#### [YOUR GOAL]
Word for word, repeat the entries, minus the pictures.

#### [DATA SUPPLIED]
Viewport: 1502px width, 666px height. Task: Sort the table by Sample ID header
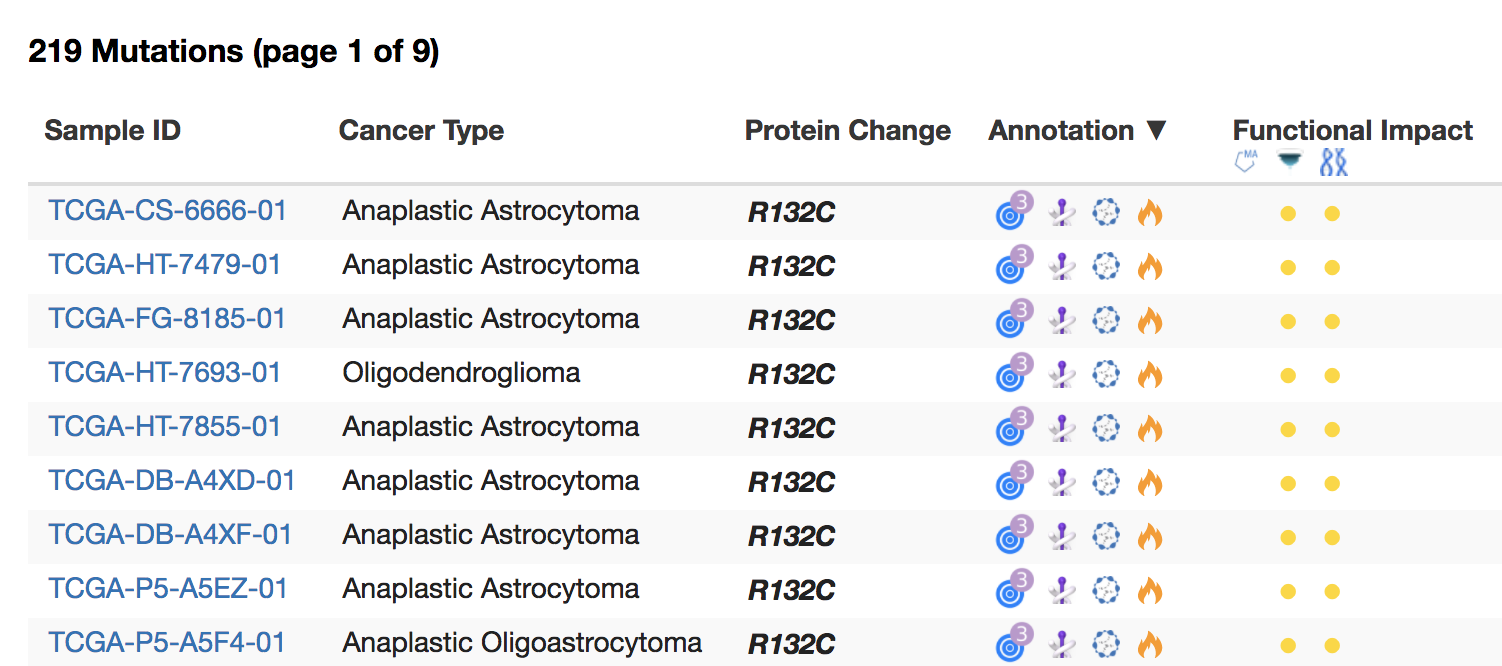(112, 130)
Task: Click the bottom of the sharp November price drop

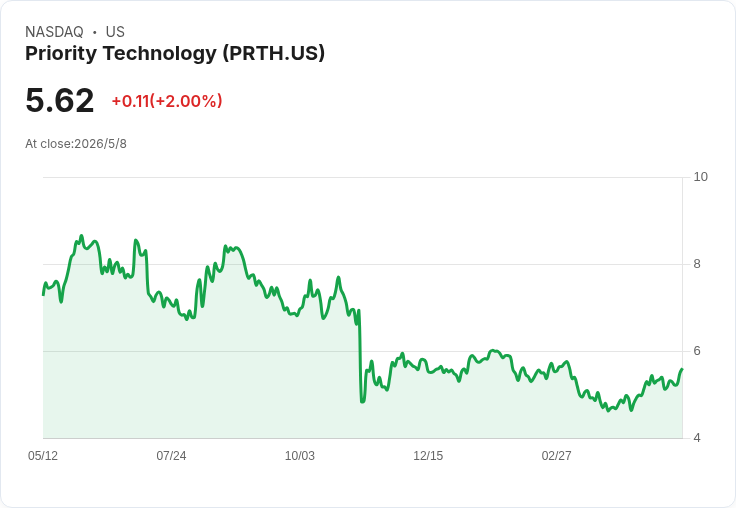Action: pyautogui.click(x=362, y=401)
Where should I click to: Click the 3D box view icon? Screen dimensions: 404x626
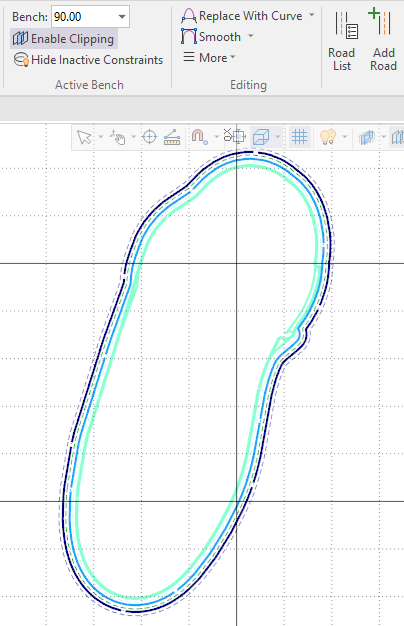261,137
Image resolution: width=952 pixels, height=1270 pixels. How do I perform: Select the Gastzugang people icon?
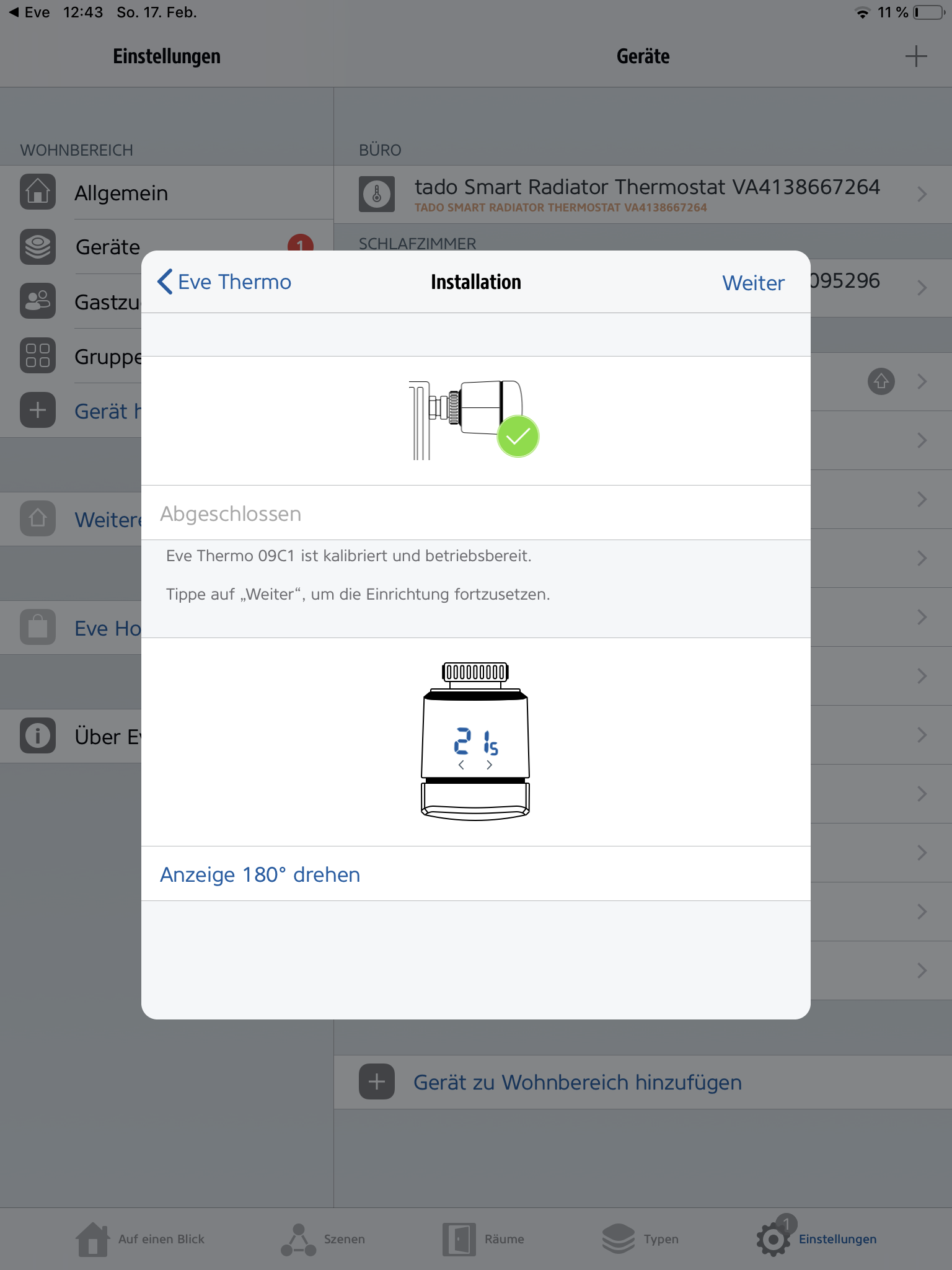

#### [ANSWER SPACE]
Viewport: 1502px width, 666px height. Task: Sort the table by Sample ID header
(112, 130)
Task: Click the bottom of the sharp November price drop

Action: pyautogui.click(x=362, y=401)
Where should I click to: Click the 3D box view icon? Screen dimensions: 404x626
261,137
Image resolution: width=952 pixels, height=1270 pixels. How do I perform: Select the Gastzugang people icon?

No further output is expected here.